- Given records
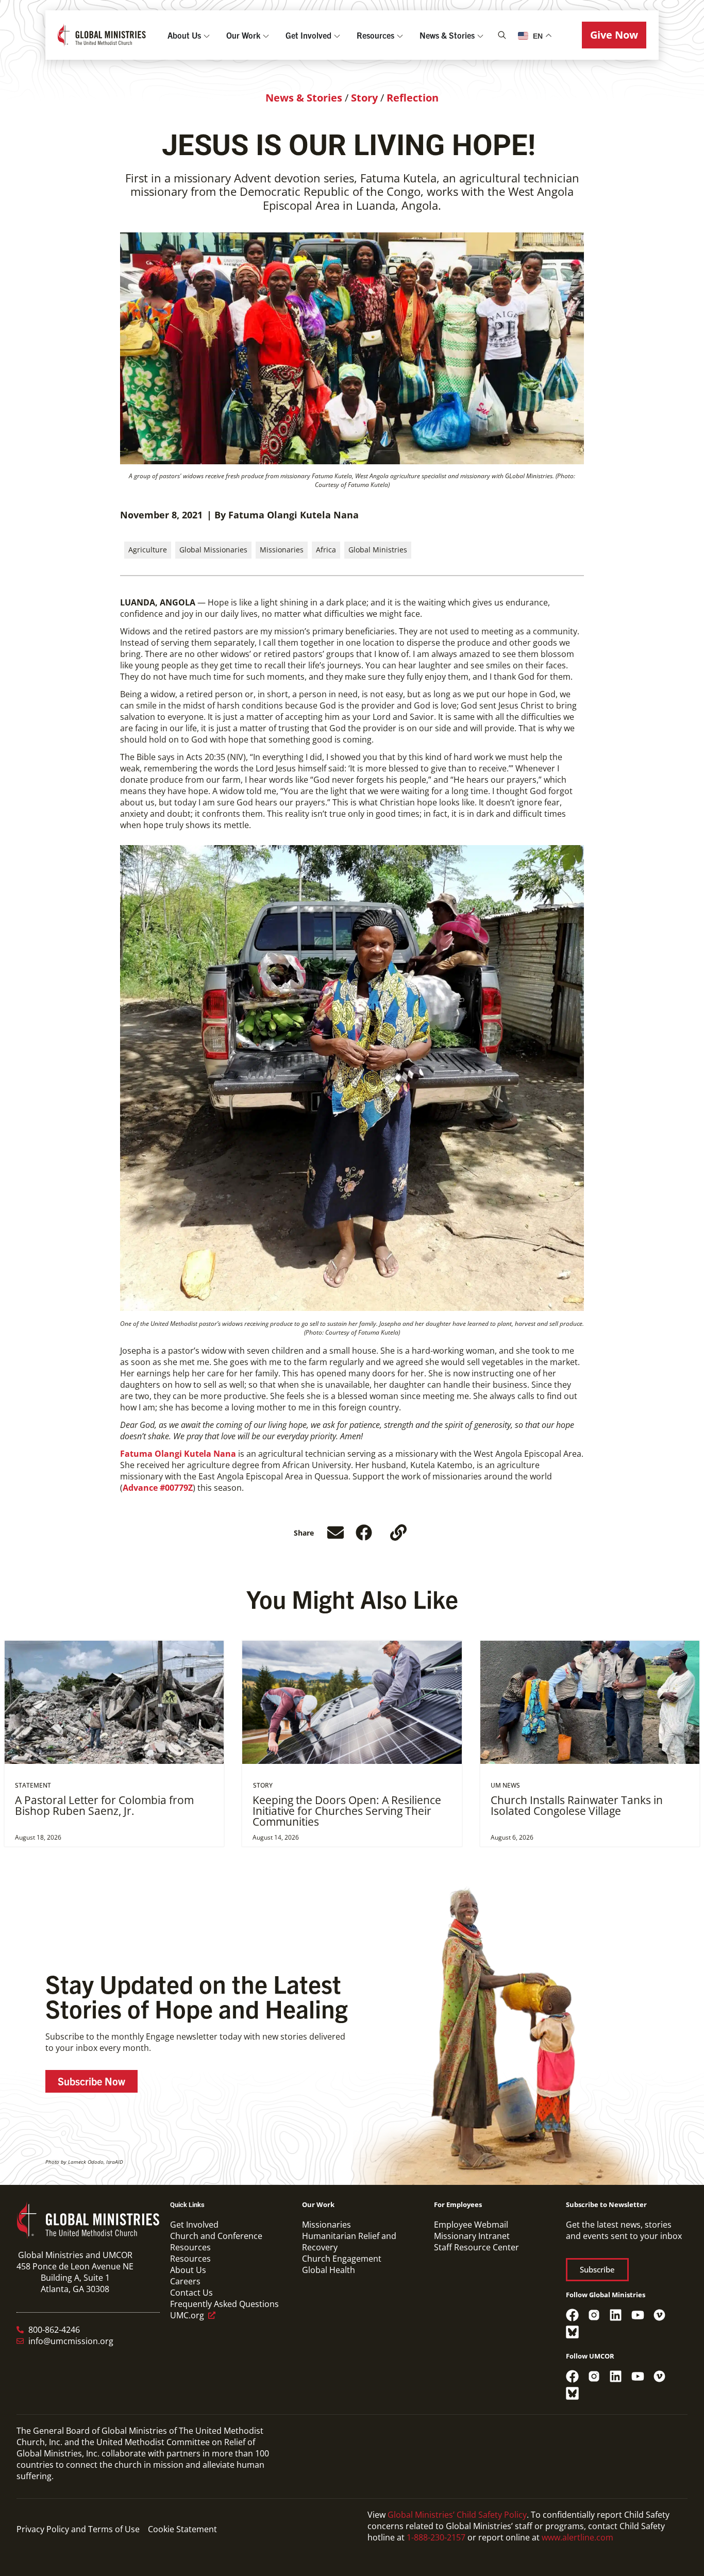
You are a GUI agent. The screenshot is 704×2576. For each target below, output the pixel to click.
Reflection (413, 98)
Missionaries (282, 549)
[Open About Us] (207, 35)
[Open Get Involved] (337, 35)
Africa (326, 549)
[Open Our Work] (266, 35)
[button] (614, 35)
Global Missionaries (213, 549)
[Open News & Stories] (480, 35)
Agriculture (147, 549)
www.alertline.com (577, 2537)
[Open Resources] (400, 35)
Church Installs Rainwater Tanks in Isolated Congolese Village (577, 1805)
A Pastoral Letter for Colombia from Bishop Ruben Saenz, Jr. (104, 1805)
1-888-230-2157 (436, 2537)
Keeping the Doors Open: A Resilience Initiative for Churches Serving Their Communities (347, 1811)
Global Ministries (377, 549)
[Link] (398, 1532)
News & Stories (303, 98)
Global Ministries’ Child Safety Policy (457, 2514)
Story (364, 98)
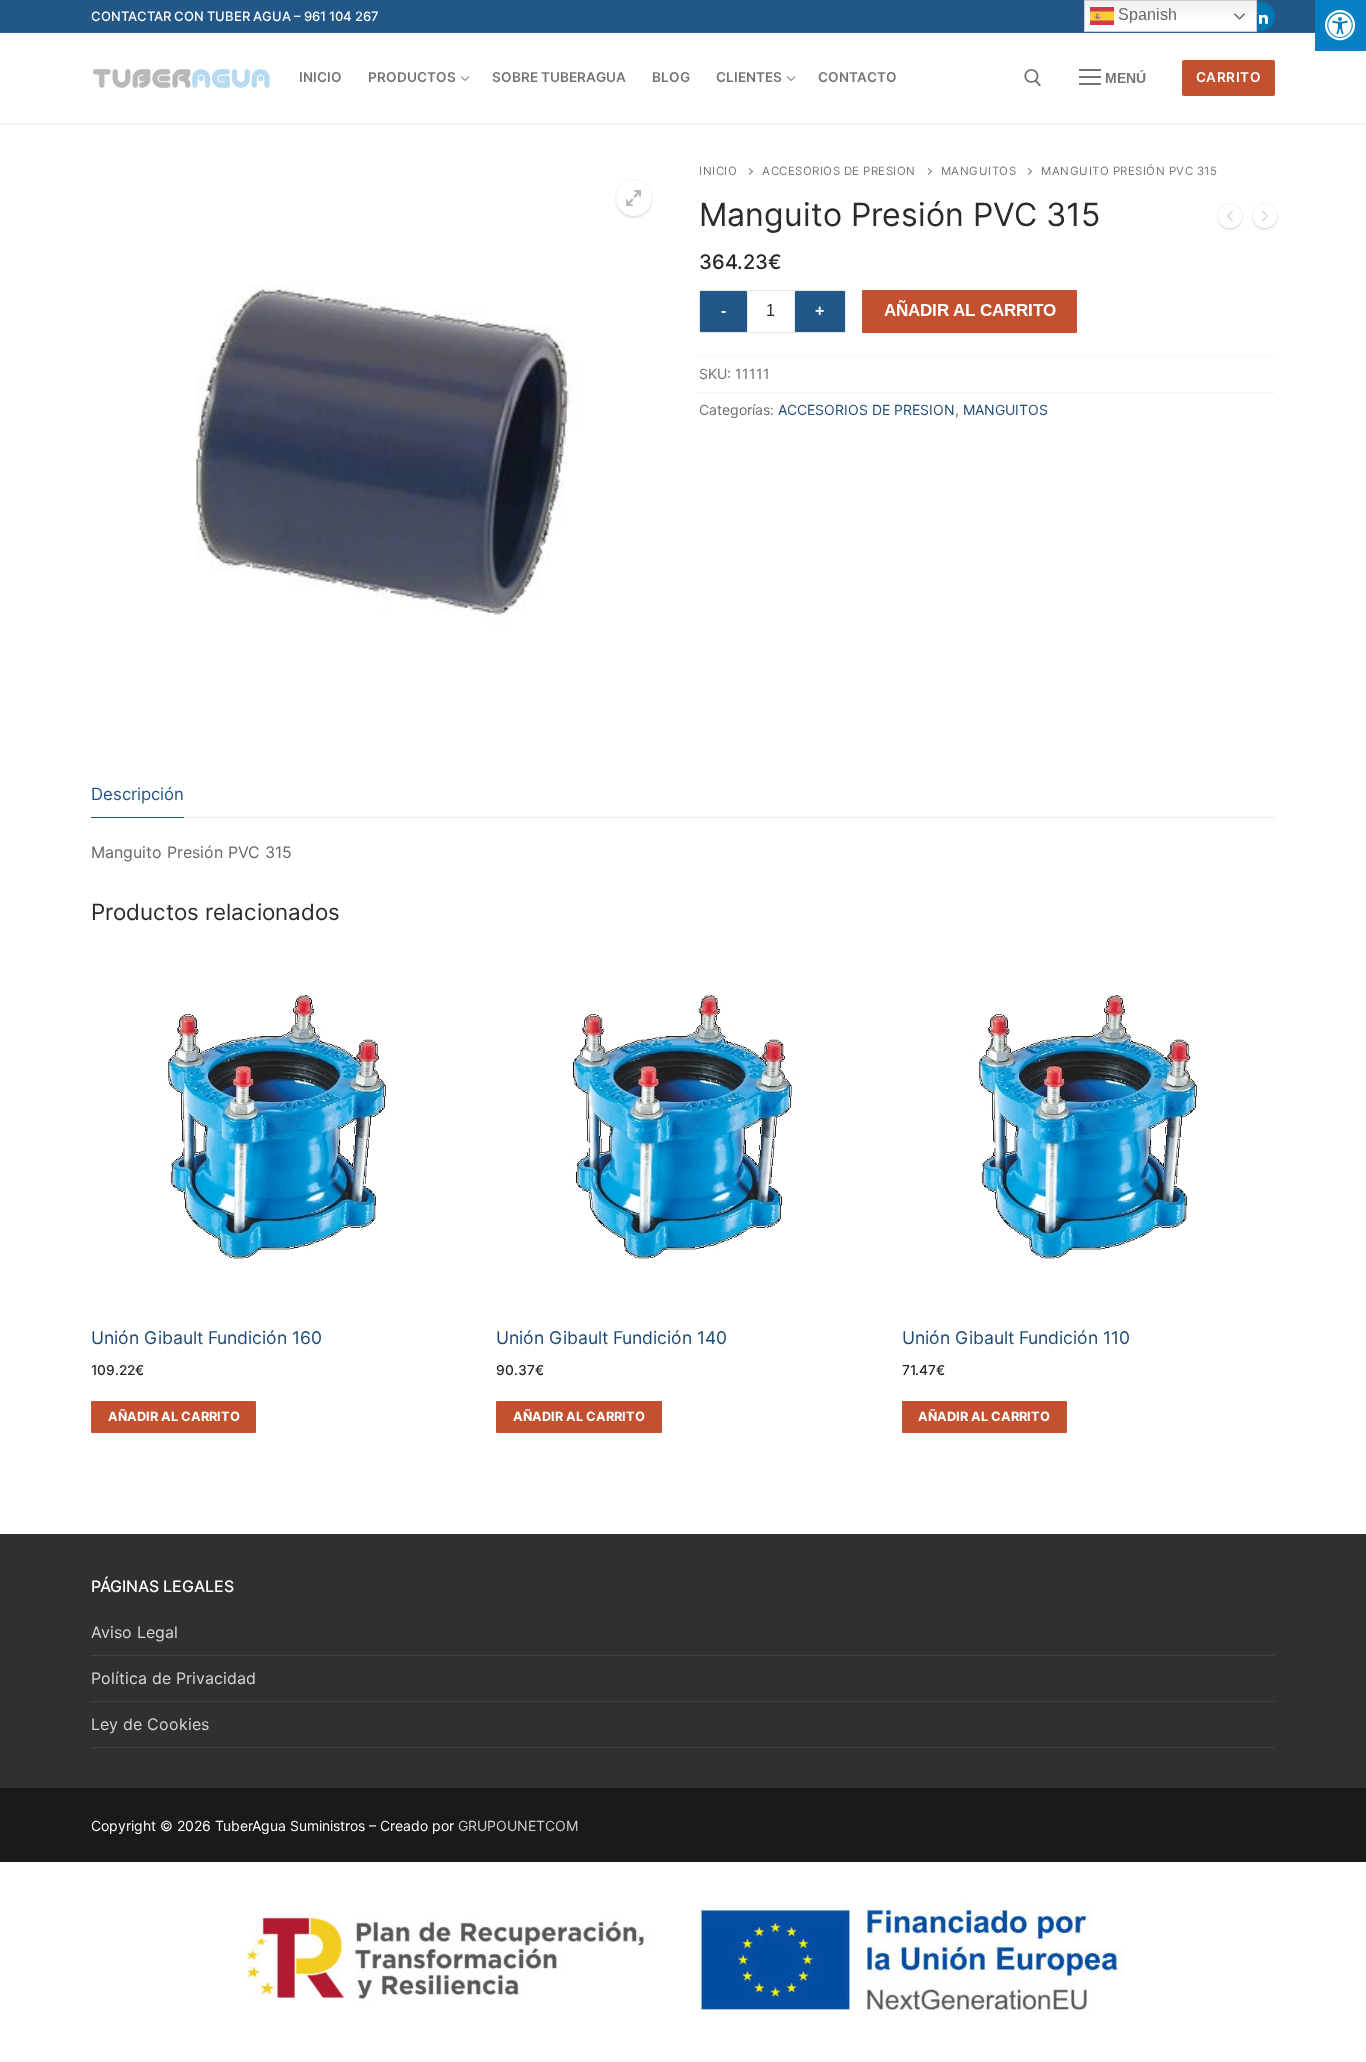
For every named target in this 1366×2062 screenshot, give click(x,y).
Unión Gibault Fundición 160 (206, 1337)
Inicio (718, 171)
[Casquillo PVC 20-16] (1265, 220)
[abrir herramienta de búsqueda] (1033, 78)
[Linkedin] (1260, 16)
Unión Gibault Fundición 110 (1016, 1337)
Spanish (1145, 14)
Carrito (1229, 77)
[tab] (137, 795)
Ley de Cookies (150, 1724)
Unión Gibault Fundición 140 (611, 1337)
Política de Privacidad (173, 1678)
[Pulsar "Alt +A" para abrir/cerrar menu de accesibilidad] (1340, 25)
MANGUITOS (979, 171)
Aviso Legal (134, 1632)
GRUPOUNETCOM (518, 1825)
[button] (634, 198)
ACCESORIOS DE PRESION (839, 171)
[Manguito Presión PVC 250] (1230, 220)
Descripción (137, 794)
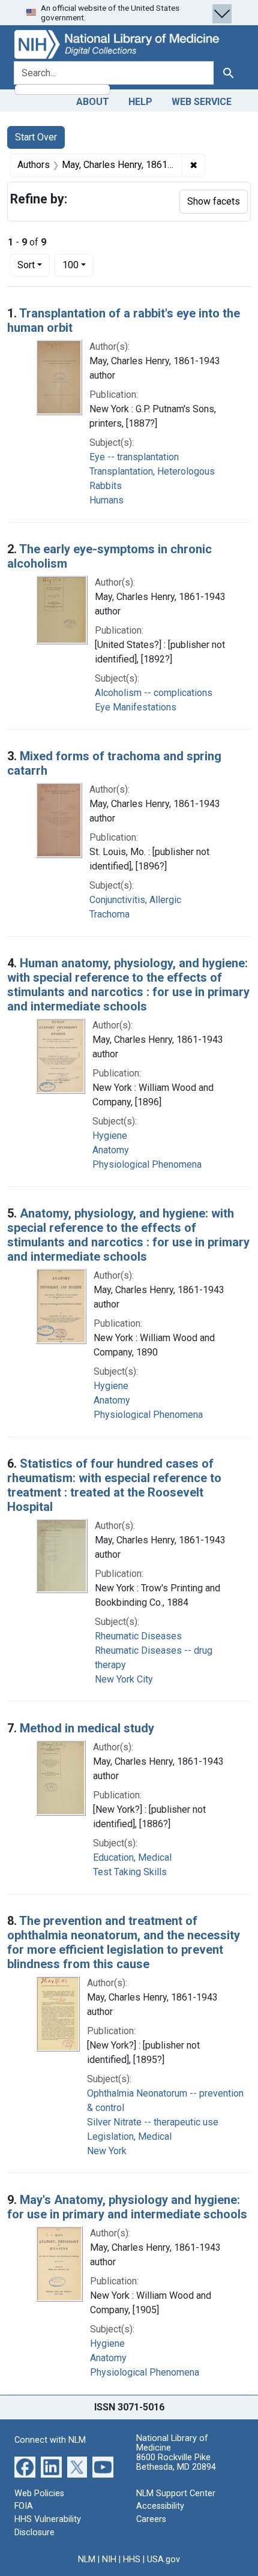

- Work item
Return every entry above exactly. Pictures stay out.

- Solution to this exercise
You are a GUI agent. The screenshot is 704×2576. For each target below, output the pixel to click.
Reflection (413, 98)
Missionaries (282, 549)
[Open About Us] (207, 35)
[Open Get Involved] (337, 35)
Africa (326, 549)
[Open Our Work] (266, 35)
[button] (614, 35)
Global Missionaries (213, 549)
[Open News & Stories] (480, 35)
Agriculture (147, 549)
www.alertline.com (577, 2537)
[Open Resources] (400, 35)
Church Installs Rainwater Tanks in Isolated Congolese Village (577, 1805)
A Pastoral Letter for Colombia from Bishop Ruben Saenz, Jr. (104, 1805)
1-888-230-2157 (436, 2537)
Keeping the Doors Open: A Resilience Initiative for Churches Serving Their Communities (347, 1811)
Global Ministries (377, 549)
[Link] (398, 1532)
News & Stories (303, 98)
Global Ministries’ Child Safety Policy (457, 2514)
Story (364, 98)
For every named target in this 1366×2062 screenshot, give click(x,y).
Unión Gibault Fundición 160 (206, 1337)
Inicio (718, 171)
[Casquillo PVC 20-16] (1265, 220)
[abrir herramienta de búsqueda] (1033, 78)
[Linkedin] (1260, 16)
Unión Gibault Fundición 110 (1016, 1337)
Spanish (1145, 14)
Carrito (1229, 77)
[tab] (137, 795)
Ley de Cookies (150, 1724)
Unión Gibault Fundición 140 (611, 1337)
Política de Privacidad (173, 1678)
[Pulsar "Alt +A" para abrir/cerrar menu de accesibilidad] (1340, 25)
MANGUITOS (979, 171)
Aviso Legal (134, 1632)
GRUPOUNETCOM (518, 1825)
[button] (634, 198)
ACCESORIOS DE PRESION (839, 171)
[Manguito Presión PVC 250] (1230, 220)
Descripción (137, 794)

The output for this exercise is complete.